Copy the rows below exactly, from the line with "Where should I click to: Quick" up to and including the line with "I will 57,141.".

<<<<

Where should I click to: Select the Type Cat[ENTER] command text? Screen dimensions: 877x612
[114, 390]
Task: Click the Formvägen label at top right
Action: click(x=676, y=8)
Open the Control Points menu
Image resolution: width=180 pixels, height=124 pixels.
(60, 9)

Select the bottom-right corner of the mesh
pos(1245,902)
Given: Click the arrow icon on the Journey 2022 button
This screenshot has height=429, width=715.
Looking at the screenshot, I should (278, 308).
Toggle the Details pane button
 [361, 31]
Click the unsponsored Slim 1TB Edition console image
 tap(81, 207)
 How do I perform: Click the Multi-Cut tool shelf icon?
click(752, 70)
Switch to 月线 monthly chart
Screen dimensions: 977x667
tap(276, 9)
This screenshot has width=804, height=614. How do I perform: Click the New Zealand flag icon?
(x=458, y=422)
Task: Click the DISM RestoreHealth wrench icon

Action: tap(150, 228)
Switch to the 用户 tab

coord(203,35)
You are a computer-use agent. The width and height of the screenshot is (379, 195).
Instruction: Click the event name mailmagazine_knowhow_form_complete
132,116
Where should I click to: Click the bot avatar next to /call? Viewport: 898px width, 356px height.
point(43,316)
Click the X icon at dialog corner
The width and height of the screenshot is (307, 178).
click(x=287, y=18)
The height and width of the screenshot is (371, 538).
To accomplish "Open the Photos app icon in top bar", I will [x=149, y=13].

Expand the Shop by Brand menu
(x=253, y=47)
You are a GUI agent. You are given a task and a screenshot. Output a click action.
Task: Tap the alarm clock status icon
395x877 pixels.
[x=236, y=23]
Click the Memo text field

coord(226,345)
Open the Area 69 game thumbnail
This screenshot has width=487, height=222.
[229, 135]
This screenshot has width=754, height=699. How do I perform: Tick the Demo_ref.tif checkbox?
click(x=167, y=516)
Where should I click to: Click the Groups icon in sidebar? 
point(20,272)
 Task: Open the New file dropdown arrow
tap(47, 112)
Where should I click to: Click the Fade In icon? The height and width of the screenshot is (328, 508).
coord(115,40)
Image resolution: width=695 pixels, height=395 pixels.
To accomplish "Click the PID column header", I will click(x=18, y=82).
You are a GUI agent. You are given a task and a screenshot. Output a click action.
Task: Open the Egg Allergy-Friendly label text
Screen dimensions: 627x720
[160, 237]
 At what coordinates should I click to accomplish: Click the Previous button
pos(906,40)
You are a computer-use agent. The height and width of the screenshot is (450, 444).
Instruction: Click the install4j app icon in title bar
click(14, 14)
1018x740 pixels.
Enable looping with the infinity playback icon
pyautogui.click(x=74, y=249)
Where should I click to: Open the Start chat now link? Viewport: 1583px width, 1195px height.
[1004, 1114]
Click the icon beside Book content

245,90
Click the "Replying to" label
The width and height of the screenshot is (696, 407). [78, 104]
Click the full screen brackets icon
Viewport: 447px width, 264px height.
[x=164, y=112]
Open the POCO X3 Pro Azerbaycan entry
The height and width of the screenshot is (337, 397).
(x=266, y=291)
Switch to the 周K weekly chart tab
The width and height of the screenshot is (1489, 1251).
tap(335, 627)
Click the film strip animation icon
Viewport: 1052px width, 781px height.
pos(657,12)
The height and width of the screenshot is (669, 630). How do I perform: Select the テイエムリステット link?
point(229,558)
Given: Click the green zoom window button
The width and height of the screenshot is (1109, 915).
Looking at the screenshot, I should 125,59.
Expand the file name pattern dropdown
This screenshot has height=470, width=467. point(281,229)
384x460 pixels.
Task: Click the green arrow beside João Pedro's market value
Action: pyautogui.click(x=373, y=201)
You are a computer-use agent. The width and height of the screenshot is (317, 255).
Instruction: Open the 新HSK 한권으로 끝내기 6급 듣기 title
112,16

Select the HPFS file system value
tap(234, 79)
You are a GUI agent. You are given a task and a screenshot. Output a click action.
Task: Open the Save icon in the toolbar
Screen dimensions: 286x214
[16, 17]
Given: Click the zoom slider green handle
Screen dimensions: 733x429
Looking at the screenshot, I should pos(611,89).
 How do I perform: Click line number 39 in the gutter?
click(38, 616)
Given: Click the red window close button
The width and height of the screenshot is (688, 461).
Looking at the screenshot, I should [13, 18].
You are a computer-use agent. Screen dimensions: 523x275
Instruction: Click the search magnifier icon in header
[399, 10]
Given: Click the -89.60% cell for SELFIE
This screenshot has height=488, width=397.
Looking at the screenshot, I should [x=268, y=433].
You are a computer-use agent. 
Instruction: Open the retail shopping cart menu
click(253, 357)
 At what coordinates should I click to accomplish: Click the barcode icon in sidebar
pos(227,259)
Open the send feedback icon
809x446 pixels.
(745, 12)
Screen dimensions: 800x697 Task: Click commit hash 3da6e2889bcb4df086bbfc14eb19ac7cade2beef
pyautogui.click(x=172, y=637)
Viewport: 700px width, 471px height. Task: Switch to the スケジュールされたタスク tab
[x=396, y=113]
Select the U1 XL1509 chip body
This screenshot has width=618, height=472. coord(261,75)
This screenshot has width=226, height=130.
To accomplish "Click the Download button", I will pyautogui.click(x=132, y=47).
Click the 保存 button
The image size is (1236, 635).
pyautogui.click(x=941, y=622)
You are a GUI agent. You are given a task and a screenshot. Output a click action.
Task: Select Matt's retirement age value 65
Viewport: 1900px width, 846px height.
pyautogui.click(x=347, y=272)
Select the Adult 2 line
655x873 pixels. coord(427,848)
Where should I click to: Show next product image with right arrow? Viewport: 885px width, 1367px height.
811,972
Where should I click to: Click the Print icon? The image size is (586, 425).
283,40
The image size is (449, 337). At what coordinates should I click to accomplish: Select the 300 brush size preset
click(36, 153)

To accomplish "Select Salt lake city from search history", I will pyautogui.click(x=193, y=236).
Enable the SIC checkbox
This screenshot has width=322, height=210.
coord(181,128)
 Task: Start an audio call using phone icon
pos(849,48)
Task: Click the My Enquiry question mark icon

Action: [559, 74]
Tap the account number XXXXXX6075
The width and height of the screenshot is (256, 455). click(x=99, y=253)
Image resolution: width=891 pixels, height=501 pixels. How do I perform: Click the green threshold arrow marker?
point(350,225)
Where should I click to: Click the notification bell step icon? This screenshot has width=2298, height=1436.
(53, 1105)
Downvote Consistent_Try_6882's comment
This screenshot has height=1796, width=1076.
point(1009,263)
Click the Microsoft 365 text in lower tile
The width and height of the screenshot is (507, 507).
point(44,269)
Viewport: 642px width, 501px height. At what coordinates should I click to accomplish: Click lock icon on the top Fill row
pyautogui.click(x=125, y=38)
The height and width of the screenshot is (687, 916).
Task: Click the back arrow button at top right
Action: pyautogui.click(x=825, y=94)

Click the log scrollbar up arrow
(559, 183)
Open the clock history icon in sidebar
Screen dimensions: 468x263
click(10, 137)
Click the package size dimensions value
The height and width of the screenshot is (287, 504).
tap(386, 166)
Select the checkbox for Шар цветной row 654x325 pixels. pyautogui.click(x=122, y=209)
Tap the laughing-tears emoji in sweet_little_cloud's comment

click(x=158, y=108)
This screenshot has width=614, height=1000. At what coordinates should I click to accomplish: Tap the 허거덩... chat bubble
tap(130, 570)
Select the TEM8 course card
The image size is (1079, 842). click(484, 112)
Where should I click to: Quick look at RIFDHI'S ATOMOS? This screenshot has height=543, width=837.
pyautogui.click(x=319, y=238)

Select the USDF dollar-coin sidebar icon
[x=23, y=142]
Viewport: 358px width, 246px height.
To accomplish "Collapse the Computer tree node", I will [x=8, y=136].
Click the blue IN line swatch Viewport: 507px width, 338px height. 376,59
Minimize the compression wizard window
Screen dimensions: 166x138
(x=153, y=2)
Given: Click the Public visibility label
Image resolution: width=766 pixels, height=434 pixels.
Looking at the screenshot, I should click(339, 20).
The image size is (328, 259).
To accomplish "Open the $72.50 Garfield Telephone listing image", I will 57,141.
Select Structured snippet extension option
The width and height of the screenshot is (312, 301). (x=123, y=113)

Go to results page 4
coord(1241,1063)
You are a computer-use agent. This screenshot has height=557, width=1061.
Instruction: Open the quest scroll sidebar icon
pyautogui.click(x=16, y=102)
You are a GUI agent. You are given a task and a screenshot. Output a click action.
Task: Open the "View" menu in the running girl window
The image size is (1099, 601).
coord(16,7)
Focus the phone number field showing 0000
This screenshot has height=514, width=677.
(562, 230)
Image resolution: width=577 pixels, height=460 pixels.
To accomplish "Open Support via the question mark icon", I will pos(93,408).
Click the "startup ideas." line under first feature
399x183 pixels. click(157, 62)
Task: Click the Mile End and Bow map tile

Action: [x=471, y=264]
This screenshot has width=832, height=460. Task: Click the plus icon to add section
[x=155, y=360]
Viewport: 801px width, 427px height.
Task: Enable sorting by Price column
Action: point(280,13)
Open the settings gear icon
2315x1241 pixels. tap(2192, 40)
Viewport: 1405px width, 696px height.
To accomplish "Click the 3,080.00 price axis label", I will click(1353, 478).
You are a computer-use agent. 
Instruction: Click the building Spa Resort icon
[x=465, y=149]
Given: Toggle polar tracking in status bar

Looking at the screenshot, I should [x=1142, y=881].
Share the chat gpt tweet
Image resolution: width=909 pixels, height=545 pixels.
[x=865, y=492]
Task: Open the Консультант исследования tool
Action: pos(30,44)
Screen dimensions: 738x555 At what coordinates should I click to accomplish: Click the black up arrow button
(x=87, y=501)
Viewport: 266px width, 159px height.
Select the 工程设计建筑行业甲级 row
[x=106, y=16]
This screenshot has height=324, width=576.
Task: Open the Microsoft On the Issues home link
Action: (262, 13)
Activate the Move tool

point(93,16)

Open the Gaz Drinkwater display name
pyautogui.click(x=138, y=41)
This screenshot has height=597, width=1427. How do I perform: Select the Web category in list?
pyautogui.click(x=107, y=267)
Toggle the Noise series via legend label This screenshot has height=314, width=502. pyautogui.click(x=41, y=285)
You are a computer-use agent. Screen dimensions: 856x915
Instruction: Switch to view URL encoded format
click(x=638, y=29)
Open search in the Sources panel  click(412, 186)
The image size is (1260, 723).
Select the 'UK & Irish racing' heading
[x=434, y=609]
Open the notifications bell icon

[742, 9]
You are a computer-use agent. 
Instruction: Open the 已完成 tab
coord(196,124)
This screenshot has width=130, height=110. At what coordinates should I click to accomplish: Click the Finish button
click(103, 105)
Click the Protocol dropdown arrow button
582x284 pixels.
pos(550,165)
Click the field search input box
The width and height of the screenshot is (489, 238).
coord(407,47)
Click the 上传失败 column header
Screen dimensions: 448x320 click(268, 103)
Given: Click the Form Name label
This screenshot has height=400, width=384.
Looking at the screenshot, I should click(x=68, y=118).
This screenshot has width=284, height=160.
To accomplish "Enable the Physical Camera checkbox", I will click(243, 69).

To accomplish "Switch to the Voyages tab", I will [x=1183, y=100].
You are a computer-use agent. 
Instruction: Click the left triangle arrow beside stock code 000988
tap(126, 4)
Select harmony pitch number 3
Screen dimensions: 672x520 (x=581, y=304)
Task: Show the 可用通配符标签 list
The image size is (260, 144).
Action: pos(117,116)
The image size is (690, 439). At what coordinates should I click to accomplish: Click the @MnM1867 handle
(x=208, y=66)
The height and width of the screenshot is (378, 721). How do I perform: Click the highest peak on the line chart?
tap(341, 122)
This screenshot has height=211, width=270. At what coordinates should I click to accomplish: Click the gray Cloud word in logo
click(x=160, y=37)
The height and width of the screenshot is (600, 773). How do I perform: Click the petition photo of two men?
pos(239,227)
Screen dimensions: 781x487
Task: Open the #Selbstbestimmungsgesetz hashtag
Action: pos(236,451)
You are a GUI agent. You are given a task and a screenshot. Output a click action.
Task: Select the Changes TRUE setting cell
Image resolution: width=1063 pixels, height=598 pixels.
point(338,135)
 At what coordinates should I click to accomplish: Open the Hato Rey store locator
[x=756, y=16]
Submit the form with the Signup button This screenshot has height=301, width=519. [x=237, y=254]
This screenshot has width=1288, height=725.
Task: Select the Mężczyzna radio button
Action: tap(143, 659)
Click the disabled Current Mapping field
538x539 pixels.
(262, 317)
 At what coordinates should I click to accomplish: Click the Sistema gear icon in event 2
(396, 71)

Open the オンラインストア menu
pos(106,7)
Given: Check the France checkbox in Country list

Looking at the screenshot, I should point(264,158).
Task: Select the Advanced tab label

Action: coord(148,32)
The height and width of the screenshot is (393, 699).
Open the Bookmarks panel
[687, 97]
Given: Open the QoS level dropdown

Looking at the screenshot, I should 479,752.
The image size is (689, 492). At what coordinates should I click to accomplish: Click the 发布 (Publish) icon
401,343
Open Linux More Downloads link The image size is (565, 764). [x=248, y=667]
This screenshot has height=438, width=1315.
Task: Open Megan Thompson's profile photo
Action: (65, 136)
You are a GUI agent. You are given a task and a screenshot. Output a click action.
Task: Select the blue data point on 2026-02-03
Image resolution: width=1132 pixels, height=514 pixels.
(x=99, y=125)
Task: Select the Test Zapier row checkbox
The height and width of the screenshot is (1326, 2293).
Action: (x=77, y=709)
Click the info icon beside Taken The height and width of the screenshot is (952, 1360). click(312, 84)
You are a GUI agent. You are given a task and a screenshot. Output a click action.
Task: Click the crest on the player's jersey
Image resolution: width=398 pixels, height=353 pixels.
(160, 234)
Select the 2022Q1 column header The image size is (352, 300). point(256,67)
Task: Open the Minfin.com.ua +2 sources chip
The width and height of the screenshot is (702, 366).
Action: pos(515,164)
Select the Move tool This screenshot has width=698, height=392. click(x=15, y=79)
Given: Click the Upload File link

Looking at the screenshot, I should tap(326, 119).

>>>>

§ **Complete output**:
Where should I click to: Quick look at RIFDHI'S ATOMOS? This screenshot has height=543, width=837.
pyautogui.click(x=319, y=238)

Select the USDF dollar-coin sidebar icon
[x=23, y=142]
Viewport: 358px width, 246px height.
To accomplish "Collapse the Computer tree node", I will [x=8, y=136].
Click the blue IN line swatch Viewport: 507px width, 338px height. 376,59
Minimize the compression wizard window
Screen dimensions: 166x138
(x=153, y=2)
Given: Click the Public visibility label
Image resolution: width=766 pixels, height=434 pixels.
Looking at the screenshot, I should click(339, 20).
The image size is (328, 259).
To accomplish "Open the $72.50 Garfield Telephone listing image", I will 57,141.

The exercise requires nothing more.